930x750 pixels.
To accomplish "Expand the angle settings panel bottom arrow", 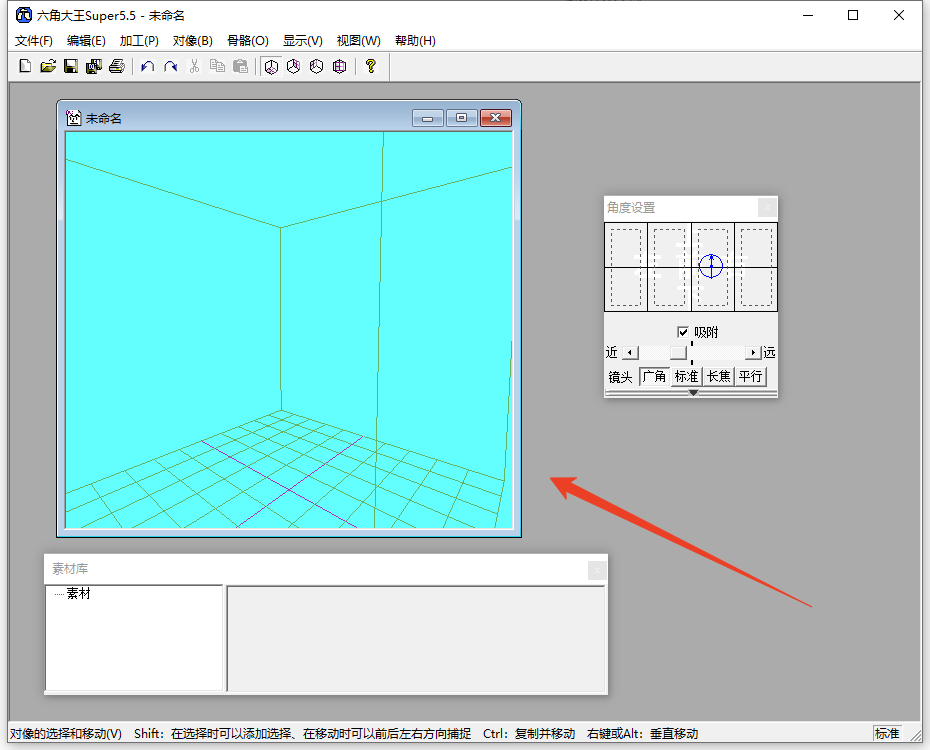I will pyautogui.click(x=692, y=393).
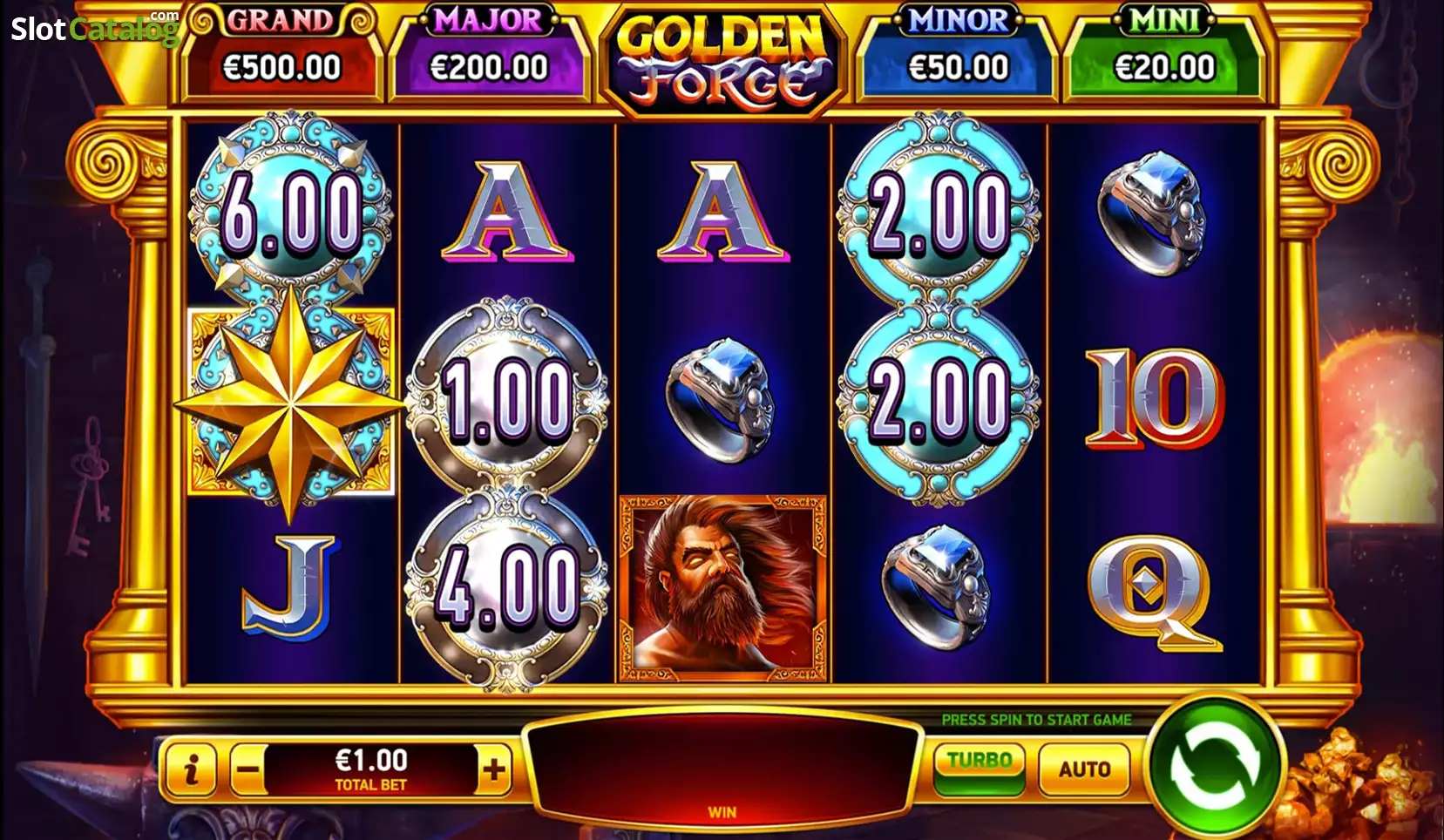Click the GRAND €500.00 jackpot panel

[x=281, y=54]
--
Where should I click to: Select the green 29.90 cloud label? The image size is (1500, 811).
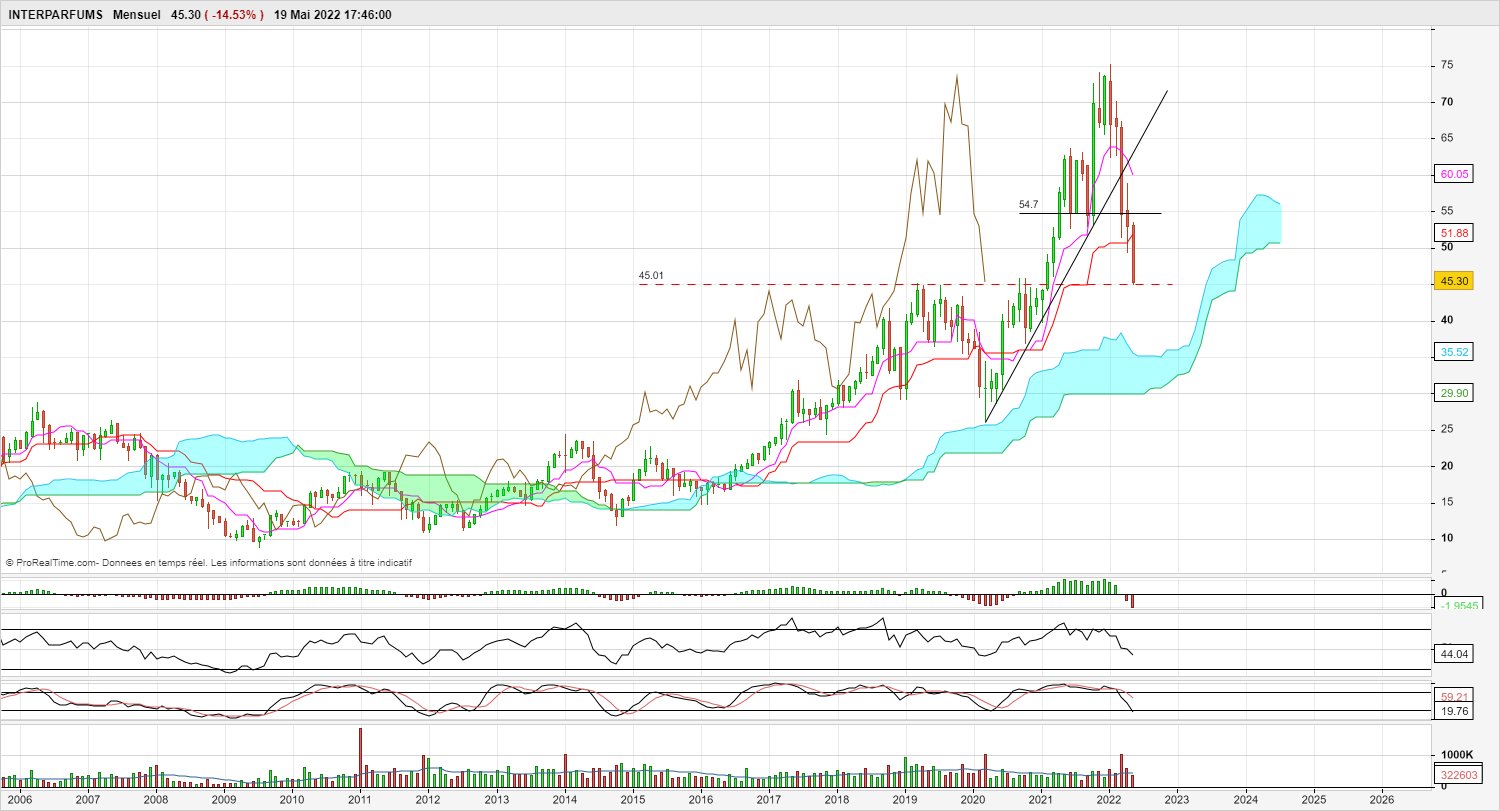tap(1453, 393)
...
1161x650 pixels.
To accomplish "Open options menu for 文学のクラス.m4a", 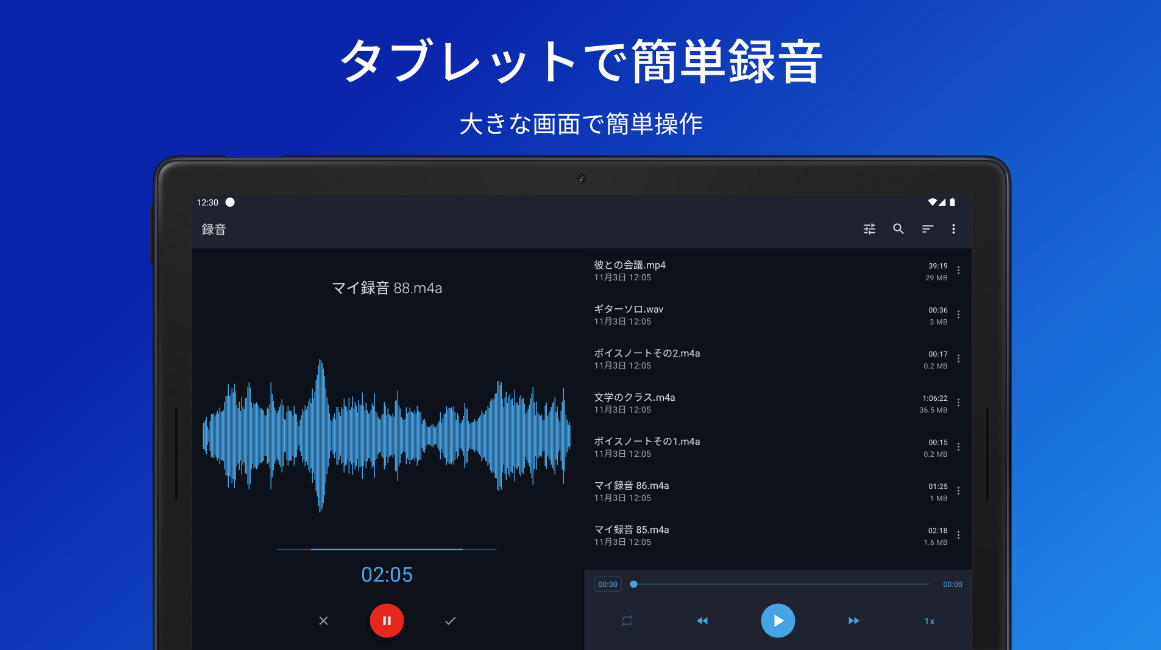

Task brief: Rewrite the data starting at the line that contains "Where should I" and ending at the line that contains "tap(1453, 393)", replacing "green" with "orange" and changing nothing else. Leave the pictures out of your answer.

Complete output:
Where should I click to: Select the orange 29.90 cloud label? The image size is (1500, 811).
tap(1453, 393)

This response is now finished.